Un État qui possède une justice indépendante ne libère pas ses prisonniers en fonction des demandes étrangères. Il applique sa loi de manière égale pour tous, sans considération pour les pressions extérieures. Le fait que l’Algérie ait cédé à la demande allemande prouve, s’il en était besoin, que les décisions judiciaires ne sont que des variables d’ajustement dans les négociations internationales.
Sansal Libre, la Justice Algérienne Toujours Prisonnière
En célébrant la libération de Boualem Sansal, nous devons aussi nous interroger sur l’avenir de la justice en Algérie. Tant que les tribunaux resteront des instruments politiques, tant que les juges prononceront les verdicts que le pouvoir attend d’eux, aucun Algérien ne sera véritablement à l’abri.

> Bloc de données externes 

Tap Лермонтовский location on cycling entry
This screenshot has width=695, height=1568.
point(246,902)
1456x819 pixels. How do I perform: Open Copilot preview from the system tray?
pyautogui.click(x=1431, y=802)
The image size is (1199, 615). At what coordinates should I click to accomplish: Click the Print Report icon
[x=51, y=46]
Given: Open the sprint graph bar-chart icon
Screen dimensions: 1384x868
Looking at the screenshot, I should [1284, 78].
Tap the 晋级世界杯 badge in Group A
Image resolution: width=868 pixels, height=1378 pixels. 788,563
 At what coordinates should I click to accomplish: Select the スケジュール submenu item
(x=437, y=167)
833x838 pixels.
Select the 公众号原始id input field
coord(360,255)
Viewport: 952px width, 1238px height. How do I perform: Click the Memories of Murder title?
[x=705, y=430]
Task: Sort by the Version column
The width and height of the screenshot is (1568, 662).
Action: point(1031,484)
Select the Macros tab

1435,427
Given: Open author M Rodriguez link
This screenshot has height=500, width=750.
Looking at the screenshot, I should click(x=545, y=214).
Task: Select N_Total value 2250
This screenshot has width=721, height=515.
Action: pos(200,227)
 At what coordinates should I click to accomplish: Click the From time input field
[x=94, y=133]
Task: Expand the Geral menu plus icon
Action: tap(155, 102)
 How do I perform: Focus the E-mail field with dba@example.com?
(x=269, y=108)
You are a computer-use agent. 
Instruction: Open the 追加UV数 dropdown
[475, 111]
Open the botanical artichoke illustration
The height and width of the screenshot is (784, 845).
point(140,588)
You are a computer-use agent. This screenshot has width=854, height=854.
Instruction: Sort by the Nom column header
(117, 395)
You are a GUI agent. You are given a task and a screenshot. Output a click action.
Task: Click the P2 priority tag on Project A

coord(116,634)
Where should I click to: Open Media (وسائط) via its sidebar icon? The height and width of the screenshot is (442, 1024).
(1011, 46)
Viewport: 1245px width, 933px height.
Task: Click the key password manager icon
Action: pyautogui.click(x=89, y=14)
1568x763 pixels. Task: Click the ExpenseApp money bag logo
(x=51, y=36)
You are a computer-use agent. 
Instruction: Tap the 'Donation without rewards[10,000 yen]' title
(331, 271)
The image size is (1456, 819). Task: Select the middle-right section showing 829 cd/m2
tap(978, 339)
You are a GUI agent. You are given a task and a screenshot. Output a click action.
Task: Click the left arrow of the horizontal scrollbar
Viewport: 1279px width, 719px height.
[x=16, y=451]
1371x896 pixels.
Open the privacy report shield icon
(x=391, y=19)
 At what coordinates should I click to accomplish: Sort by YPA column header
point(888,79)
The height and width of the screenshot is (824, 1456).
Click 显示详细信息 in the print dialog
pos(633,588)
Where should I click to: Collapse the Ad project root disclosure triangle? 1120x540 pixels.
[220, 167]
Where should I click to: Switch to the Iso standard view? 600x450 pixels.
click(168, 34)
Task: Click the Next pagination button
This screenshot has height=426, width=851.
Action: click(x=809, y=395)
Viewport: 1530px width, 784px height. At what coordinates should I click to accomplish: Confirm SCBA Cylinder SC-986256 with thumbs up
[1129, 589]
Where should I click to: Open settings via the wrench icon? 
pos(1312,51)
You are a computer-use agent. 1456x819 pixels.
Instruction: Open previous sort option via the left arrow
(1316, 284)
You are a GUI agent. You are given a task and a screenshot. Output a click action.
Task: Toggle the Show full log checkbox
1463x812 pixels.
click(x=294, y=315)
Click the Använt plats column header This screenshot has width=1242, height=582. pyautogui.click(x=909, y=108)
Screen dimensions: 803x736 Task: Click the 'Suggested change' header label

L’affaire Sansal restera dans l’histoire comme le symbole d’une justice inexistante, remplacée par un système où les décisions judiciaires se prennent au gré des conversations téléphoniques entre chefs d’État. Une justice où votre liberté ne dépend pas de votre innocence, mais de votre notoriété internationale et de l’intérêt géopolitique que votre cas peut susciter.
Conclusion : Une Liberté à Défendre Collectivement
La libération de Boualem Sansal est une victoire pour la liberté d’expression et pour tous ceux qui ont lutté pour sa cause. Mais elle doit aussi servir d’avertissement et de catalyseur. Elle expose au grand jour la mascarade d’une justice algérienne qui n’en a que le nom.
Combien d’autres Sansal attendent-ils dans l’ombre, sans célébrité internationale pour porter leur voix, sans président étranger pour plaider leur cause ? C’est pour eux que nous devons continuer le combat. C’est pour eux que nous devons exiger une véritable indépendance judiciaire, un État de droit qui ne soit pas qu’une formule creuse.
Boualem Sansal est libre, réjouissons-nous. Mais n’oublions jamais que cette liberté n’a été obtenue que par un coup de téléphone, pas par la justice. Et tant que ce sera le cas, l’Algérie restera prisonnière de son propre système.